Solaris shops bunged cash to upgrade old duffers
Oracle spring cleans Sparc base
If you have an old Sparc-based system from Sun Microsystems or Fujitsu in production, Oracle wants to pay you some cash to trade in that old box for more modern Sparc Enterprise T or M gear.
Oracle slipped out the Trade In, Trade Up promotion a month ago, targeting its installed base of musty tech as well as that of sometime partner and sometime rival Fujitsu.
Under this promotion, if you have had a machine in production for the prior three months – no taking a machine that was gathering dust out of the closet and trading it in – Oracle will give you $4,000 per processor as a trade-in on those old Sparc and Sparc64 machines. This may not sound like a lot of dough, but it is as generous as IBM and Hewlett-Packard give (on the books at least, not including deep discounts they give in hotly contested bidding wars) with their trade-in deals and competitive replacements.
Under the Trade In, Trade Up, Oracle is in particular looking for customers who have lots of Sparc and Sparc64 iron to do server consolidations onto bigger iron. You can tell because the only machines you can acquire under this promotion are a Sparc SuperCluster T4-4, an Enterprise M8000, and an Enterprise M9000. That's the biggest Sparc iron that Oracle puts into the field today. The M8000 and M9000 are traditional SMP machines based on Fujitsu's Sparc64-VII+ processors and designed and built by Fujitsu and rebranded and resold by Oracle.
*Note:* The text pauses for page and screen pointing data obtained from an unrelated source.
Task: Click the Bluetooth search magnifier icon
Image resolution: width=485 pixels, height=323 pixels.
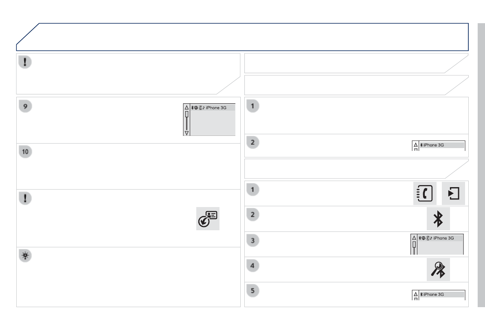Action: [438, 269]
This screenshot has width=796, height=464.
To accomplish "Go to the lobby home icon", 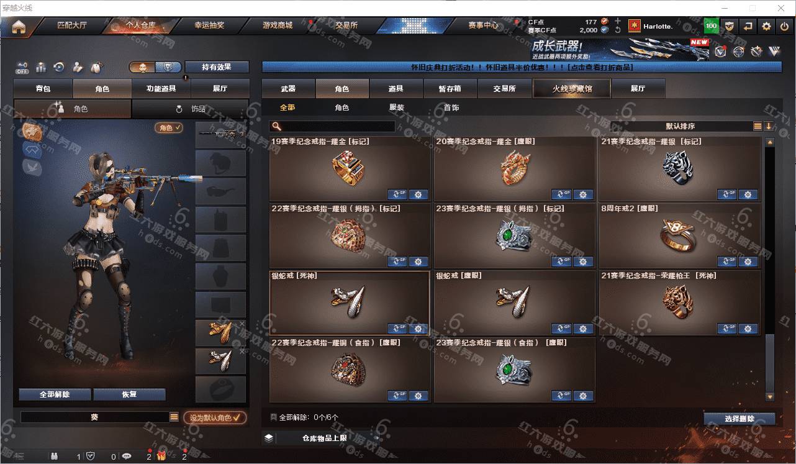I will tap(19, 27).
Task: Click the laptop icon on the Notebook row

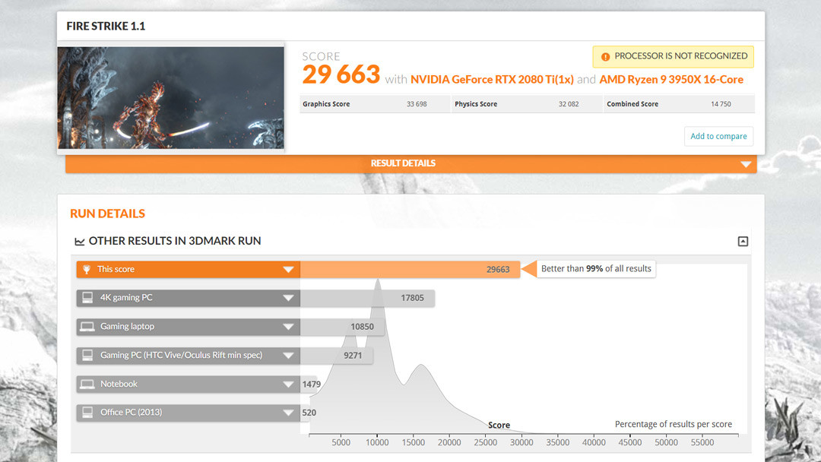Action: (87, 384)
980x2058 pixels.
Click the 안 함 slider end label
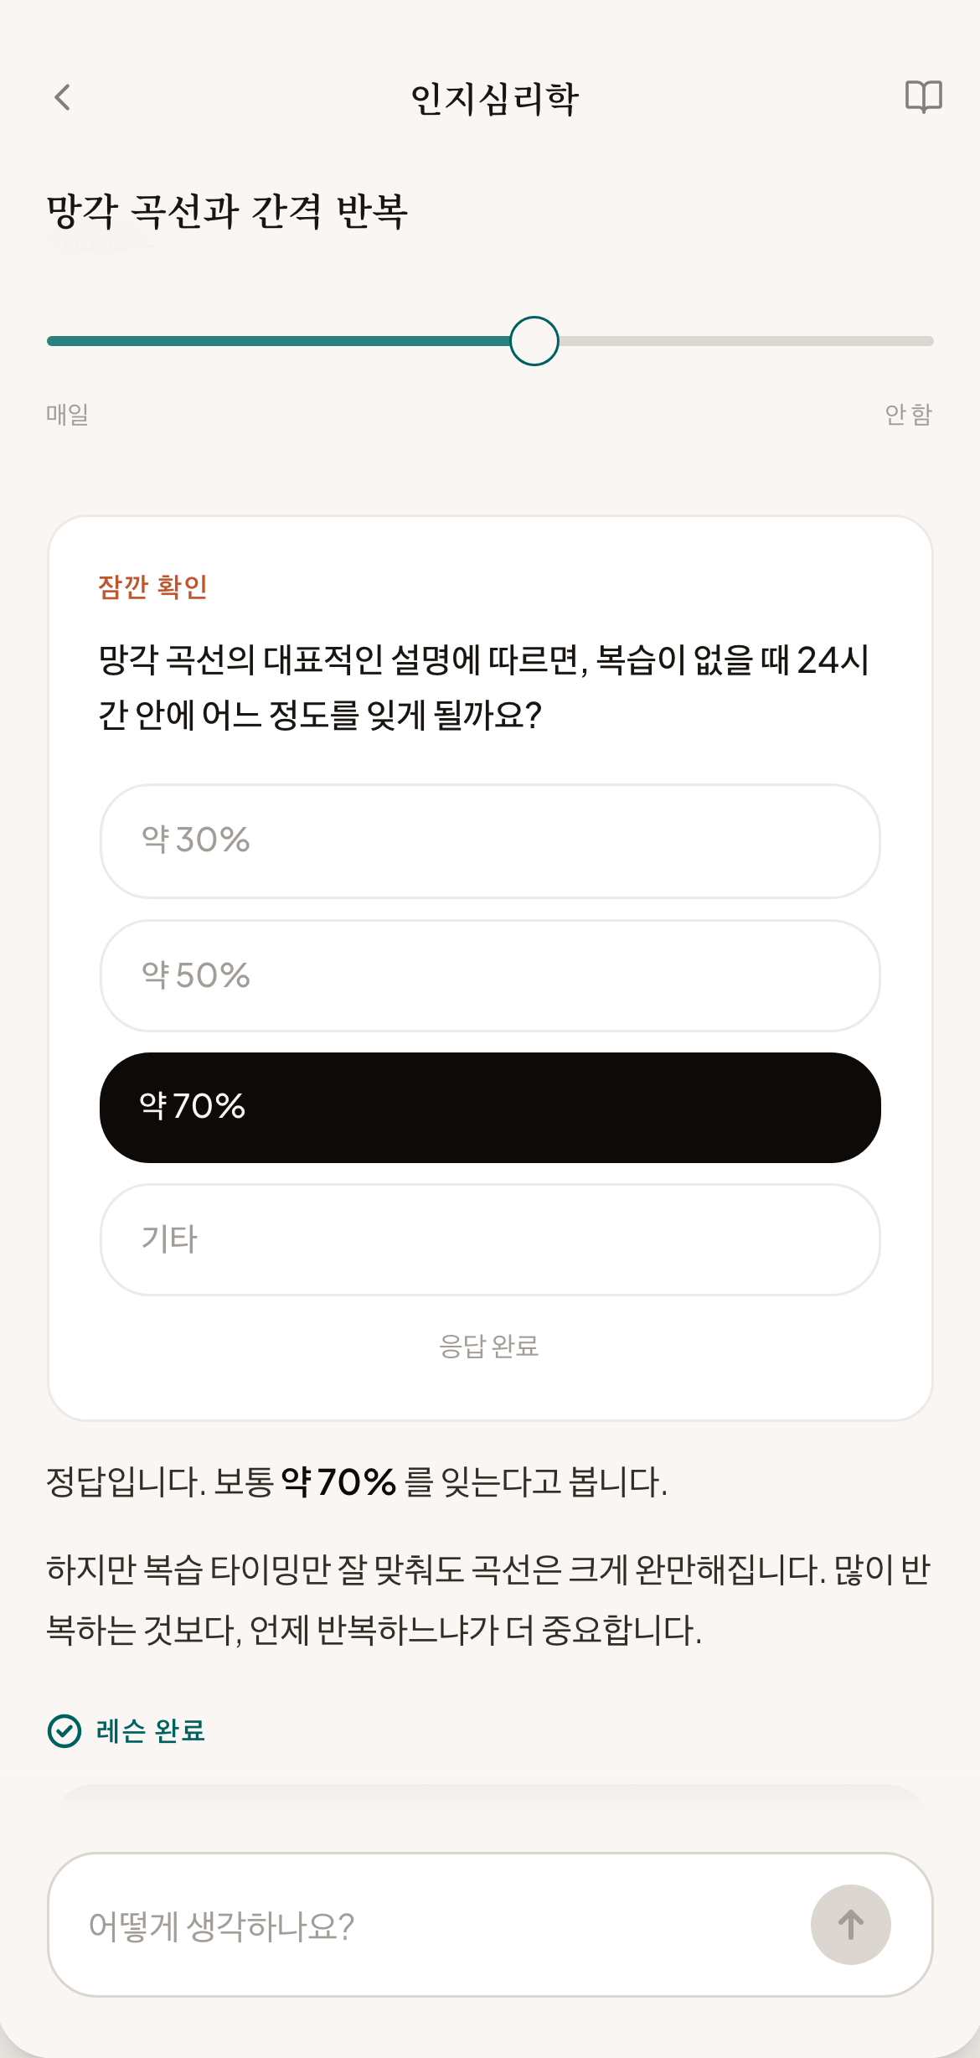909,414
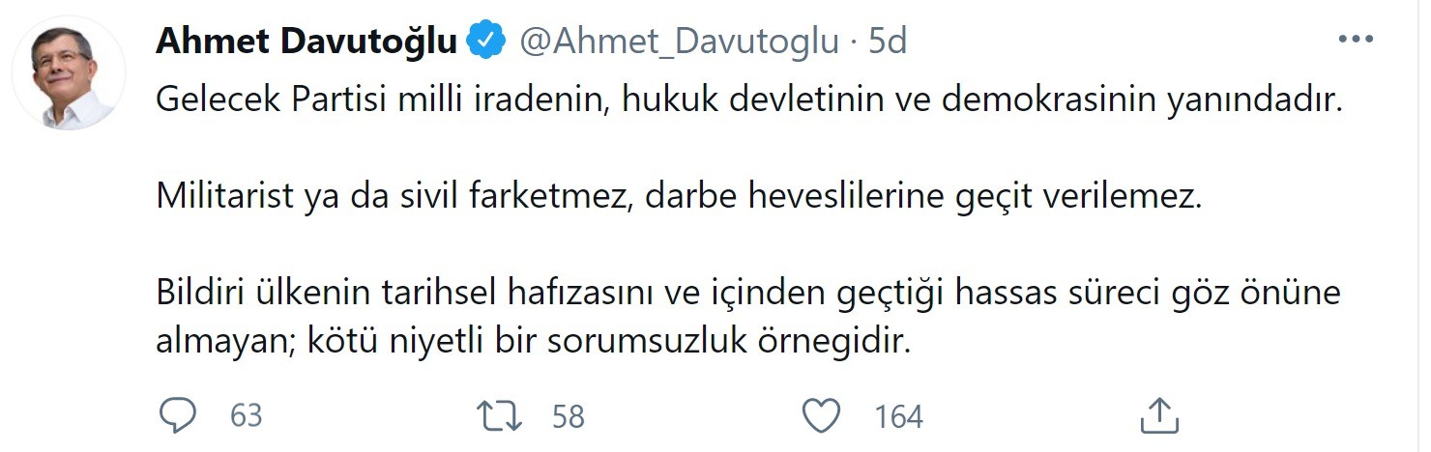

You can bet that Oracle's sales reps are particularly keen on pushing the Sparc SuperCluster T4-4 setups, which were announced in September. These machines put four quad-socket Sparc T4-4 servers, which use Sparc T4 processors, into a rack with x86-based Exadata flash-enhanced storage kit and ZFS storage arrays, plus some InfiniBand switches, and tunes it up with Solaris 11 so it can support application server and database workloads.
Depending on the options customers choose, the SuperCluster T4 has 97TB to 198TB of disk capacity; it has 8.66TB of flash memory and can handle 1.2 million IOPS of storage processing. It has 4TB of memory across its sixteen Sparc T4 processors, and is designed to replace monolithic machines like the M8000 and M9000 as well as competing products from IBM and HP in the Unix racket.
The trade-in lasts until May 31, and according to the fine print [PDF], Oracle is also allowing customers to buy "selected x-options" under the deal, which presumably means its Exadata database and Exalogic application clusters, which are based on Intel's Xeon processors. The Sparc and Sparc64 machines being replaced have to be in good working condition when customers buy the new Sparc T4 or Sparc64-VII+ iron.
The web page describing the agreement says it "may not be combined with any other upgrade programs or promotions," but the fine print PDF document says that the trade in "may be combined with the customer's contractual discount." So go with that. Play dumb and argue for a deep discount first and don't bring up this trade in until the last minute after Oracle has made what it thought would be its best offer. Then have Larry sweeten it a little more. ®
COMMENTS
Re: A large Investment bank I talked to
Numbers I've seen suggest a T4-4 has more throughput than an M8000 in a much smaller footprint, lower power draw & much lower purchase cost. I suspect that is for a fully multithreaded workload using all the multithreading in the T4, but it's still a bit of a kicker for the high-end systems Oracle are punting.
Interesting part will be if the T5 supports Solaris 10 or not; there were mutterings that the T4 would be Solaris 11 only, I told our contacts that they'd hardly sell any tin if it didn't support Solaris 10 natively. Solaris 10 branded containers on Solaris 11 isn't viable for some applications due to vendor support.
Re: A large Investment bank I talked to
anon> Numbers I've seen suggest a T4-4 has more throughput than an M8000 in a much smaller footprint, lower power draw & much lower purchase cost.
The [2 socket/16 core] T4-4 in multithreaded mode, perform better than the [8 socket/16 core] V890's we have, in our real-world applications (with no tuning.) They are really amazing.
Can't wait to pop in T5 boards, if it are compatible with the various half-populated T4-4 chassis we have.
A large Investment bank I talked to
said that one T4 cpu, equals 6-8 SPARC cpus in terms of performance. This means one T4-4 server gives performance equal to 24-32 SPARC cpus. Good for consolidating smaller servers.
Later this year the T5 cpu will arrive, which is a die shrink of T4 cpu, but T5 has 16 cores and scales to 8 sockets. Thus, one T5 cpu would roughly equal 12-16 SPARC cpus. And one T5-8 server with eight T5 cpus, would correspond to 96-128 SPARC cpus. Even better for consolidating smaller servers.
And because Oracle will tune the Database, Solaris and the hardware, the T5-8 server will excel in database workload. Optimizing the whole stack is better than optimizing each individual part separately, and then collecting every piece. And Oracle owns the whole stack. Let us look at the coming TPC-H benchmarks. They will surely be interesting.